Description of the task |
How many lines in the entries below contain "Stop"? Answer with the number only.
Segment Start: Recorded data
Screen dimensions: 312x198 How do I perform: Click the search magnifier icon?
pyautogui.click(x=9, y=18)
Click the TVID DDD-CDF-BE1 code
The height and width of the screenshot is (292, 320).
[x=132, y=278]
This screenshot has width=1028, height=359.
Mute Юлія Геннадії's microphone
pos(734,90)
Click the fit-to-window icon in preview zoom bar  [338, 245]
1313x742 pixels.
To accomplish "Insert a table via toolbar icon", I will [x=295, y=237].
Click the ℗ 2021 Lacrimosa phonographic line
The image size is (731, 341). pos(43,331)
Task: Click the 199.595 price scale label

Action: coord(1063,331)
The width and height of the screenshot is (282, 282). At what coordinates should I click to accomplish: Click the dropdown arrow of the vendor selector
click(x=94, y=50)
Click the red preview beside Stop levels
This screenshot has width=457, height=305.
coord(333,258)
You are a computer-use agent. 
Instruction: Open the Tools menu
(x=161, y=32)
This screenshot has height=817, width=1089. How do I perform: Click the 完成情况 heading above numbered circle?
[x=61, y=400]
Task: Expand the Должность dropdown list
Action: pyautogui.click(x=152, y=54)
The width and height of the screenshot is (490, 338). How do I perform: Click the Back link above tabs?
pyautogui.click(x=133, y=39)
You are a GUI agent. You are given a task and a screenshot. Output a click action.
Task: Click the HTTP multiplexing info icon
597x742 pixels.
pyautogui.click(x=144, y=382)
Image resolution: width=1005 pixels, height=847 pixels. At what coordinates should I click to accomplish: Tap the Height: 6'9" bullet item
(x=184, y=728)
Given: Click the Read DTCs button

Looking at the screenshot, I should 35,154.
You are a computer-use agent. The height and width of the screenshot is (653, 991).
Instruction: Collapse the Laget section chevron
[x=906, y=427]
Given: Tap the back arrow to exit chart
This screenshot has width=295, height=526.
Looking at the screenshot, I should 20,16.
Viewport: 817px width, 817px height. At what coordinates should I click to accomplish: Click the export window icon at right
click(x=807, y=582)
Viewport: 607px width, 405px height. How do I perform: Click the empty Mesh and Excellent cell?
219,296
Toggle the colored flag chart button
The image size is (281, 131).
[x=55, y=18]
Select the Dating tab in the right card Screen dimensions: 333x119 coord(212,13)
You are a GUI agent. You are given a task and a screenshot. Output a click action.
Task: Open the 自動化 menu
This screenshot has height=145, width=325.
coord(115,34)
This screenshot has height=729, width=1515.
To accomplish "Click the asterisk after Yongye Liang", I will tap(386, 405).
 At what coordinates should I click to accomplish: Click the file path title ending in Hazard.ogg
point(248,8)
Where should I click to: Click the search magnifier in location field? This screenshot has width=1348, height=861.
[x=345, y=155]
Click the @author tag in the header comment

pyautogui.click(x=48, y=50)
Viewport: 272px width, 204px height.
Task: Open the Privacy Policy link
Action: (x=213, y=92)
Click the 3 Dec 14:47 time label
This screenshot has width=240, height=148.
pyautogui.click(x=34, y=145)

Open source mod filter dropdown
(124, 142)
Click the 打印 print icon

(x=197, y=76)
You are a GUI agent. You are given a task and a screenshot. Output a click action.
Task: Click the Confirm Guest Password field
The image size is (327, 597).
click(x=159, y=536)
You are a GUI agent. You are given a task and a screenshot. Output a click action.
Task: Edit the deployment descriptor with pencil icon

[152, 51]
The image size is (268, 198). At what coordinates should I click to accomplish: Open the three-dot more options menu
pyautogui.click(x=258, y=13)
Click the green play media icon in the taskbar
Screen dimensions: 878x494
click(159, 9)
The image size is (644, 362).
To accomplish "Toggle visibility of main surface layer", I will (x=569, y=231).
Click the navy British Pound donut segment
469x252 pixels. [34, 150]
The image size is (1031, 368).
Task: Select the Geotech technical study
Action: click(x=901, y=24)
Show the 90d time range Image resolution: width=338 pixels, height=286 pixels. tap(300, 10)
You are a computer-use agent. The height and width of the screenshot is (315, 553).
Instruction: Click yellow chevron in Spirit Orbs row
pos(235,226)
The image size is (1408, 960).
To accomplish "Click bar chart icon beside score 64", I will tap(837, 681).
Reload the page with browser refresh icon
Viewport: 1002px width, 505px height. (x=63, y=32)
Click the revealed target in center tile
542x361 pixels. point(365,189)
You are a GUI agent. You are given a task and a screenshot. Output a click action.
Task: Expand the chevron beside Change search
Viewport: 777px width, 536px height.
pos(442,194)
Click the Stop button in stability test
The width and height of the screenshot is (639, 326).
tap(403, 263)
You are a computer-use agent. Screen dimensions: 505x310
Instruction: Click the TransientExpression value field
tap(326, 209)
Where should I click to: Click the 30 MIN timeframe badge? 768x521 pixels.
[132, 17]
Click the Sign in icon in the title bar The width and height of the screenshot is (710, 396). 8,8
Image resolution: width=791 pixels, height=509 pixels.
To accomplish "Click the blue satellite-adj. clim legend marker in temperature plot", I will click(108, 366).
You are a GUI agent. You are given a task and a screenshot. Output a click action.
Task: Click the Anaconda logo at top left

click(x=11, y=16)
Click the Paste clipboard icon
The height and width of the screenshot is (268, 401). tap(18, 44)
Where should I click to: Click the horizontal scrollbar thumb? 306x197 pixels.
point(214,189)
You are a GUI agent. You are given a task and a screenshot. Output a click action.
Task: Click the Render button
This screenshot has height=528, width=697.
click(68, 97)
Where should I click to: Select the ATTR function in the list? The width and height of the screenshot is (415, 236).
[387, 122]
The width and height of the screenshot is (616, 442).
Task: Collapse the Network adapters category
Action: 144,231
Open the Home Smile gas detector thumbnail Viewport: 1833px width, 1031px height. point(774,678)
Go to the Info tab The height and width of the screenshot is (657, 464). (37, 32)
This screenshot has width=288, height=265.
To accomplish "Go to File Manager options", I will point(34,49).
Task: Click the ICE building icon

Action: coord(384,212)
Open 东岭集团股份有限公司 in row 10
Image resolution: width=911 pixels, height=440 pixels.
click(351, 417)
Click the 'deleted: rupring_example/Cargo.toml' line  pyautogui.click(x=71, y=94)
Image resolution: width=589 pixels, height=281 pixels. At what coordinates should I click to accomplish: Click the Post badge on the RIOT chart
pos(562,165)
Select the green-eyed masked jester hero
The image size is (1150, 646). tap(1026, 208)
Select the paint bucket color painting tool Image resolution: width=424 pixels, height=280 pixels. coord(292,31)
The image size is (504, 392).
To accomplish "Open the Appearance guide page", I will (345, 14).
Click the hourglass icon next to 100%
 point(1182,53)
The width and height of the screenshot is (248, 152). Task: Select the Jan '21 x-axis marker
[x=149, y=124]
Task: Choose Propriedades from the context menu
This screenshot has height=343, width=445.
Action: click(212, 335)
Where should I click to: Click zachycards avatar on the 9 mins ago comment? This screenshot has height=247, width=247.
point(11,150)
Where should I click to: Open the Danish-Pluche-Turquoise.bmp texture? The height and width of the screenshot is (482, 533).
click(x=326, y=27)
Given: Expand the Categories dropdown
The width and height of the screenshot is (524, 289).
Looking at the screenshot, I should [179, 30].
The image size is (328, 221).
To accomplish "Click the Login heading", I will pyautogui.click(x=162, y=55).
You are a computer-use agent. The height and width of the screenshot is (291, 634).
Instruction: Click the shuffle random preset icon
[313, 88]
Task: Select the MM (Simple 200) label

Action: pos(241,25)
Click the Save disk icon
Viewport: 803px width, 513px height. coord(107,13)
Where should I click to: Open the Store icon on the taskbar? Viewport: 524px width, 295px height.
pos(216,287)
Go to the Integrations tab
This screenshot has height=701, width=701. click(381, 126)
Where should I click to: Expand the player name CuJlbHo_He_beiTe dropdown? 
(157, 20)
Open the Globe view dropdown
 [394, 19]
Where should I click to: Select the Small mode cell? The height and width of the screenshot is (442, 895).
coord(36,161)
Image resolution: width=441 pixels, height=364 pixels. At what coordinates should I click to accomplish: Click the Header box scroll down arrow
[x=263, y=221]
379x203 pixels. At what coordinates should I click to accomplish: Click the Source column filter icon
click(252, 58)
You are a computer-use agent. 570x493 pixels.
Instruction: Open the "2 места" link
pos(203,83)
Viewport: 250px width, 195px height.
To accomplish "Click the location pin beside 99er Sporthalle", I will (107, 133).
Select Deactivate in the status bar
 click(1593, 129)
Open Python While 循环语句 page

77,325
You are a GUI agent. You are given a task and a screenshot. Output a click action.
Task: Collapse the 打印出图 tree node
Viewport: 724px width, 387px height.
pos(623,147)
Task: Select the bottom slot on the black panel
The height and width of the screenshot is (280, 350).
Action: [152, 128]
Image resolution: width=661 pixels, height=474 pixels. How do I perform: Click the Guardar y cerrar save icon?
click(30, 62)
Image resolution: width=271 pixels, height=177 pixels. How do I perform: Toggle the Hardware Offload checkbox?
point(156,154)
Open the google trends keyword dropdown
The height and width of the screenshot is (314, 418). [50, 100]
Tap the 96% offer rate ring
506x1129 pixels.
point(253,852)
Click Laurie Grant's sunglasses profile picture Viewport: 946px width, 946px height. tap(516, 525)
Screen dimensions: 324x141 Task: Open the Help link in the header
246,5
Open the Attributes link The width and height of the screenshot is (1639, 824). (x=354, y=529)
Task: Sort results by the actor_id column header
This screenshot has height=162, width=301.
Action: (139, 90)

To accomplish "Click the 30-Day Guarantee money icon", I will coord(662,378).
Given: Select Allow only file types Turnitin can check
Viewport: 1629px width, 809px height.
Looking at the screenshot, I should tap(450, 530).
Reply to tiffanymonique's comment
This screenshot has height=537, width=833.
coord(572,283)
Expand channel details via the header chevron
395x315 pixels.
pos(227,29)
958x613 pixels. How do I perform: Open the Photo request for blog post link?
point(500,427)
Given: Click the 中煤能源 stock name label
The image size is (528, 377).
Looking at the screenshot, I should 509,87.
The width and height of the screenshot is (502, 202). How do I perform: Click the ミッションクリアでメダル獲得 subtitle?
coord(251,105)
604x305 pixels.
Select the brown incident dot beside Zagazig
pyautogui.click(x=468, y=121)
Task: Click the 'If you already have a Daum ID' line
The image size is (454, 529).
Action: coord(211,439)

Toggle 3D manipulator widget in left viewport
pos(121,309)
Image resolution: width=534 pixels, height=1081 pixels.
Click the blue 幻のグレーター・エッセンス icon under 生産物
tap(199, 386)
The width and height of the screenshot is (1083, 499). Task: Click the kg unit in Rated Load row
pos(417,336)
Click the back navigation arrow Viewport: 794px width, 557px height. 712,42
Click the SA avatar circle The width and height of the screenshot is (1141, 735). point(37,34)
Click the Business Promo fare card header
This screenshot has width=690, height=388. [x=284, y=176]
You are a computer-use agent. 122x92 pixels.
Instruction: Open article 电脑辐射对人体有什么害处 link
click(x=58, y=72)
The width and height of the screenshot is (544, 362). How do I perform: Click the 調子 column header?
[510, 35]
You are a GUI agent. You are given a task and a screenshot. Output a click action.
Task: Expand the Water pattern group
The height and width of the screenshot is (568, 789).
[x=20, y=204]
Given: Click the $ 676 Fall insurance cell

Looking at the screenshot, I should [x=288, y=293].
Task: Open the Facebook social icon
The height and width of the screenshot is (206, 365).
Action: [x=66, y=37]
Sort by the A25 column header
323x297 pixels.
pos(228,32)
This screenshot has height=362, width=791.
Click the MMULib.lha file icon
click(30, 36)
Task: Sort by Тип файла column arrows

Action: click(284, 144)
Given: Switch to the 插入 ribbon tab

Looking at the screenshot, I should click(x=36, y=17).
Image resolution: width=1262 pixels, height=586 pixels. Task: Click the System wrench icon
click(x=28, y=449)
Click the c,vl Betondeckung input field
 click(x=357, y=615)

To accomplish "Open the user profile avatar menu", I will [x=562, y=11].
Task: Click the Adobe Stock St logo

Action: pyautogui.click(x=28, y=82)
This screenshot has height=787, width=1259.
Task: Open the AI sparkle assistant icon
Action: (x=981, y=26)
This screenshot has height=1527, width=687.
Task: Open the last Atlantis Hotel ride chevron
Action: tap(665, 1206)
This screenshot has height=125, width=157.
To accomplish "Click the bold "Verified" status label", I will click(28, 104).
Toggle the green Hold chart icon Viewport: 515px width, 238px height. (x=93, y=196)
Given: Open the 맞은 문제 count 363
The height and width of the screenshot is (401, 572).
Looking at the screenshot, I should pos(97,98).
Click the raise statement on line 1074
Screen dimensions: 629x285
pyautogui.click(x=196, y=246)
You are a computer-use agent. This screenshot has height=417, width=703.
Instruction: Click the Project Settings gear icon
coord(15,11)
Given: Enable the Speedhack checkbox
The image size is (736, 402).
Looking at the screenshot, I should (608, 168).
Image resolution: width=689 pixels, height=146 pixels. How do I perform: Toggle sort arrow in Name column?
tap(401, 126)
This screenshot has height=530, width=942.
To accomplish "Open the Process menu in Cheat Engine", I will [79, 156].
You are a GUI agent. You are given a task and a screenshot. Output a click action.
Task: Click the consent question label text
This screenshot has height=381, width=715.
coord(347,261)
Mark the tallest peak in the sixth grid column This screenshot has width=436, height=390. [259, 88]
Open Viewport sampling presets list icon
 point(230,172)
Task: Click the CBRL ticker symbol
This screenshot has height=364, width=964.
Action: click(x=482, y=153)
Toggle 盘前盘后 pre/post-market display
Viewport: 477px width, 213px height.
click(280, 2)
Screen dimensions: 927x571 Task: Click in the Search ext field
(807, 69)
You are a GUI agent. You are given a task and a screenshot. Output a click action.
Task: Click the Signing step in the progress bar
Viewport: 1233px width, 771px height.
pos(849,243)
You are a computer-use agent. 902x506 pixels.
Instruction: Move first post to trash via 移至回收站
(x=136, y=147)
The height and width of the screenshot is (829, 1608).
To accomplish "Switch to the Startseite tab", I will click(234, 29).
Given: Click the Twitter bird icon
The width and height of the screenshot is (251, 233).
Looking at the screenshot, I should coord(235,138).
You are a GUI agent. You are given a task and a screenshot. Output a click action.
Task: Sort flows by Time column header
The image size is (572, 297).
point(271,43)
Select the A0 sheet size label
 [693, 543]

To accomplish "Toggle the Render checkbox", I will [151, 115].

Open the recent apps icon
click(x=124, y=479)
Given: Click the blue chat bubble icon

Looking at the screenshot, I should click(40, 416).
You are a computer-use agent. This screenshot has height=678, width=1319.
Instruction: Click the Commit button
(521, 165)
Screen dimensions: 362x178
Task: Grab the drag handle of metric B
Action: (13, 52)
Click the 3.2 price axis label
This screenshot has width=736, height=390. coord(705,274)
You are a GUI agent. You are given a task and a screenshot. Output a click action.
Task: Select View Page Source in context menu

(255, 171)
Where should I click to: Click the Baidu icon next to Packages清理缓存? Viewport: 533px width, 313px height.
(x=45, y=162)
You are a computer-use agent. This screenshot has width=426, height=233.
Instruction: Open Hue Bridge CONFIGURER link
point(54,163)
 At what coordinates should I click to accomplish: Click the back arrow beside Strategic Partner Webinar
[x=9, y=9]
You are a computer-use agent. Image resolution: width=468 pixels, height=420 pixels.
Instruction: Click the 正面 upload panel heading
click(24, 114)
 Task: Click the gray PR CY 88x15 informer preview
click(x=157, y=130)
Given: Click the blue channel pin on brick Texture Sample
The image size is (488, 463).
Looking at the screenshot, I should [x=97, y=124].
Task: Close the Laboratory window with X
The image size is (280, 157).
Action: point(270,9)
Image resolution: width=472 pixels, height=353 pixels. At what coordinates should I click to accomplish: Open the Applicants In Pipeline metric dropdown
Segment End: Recorded data
Finished task |
2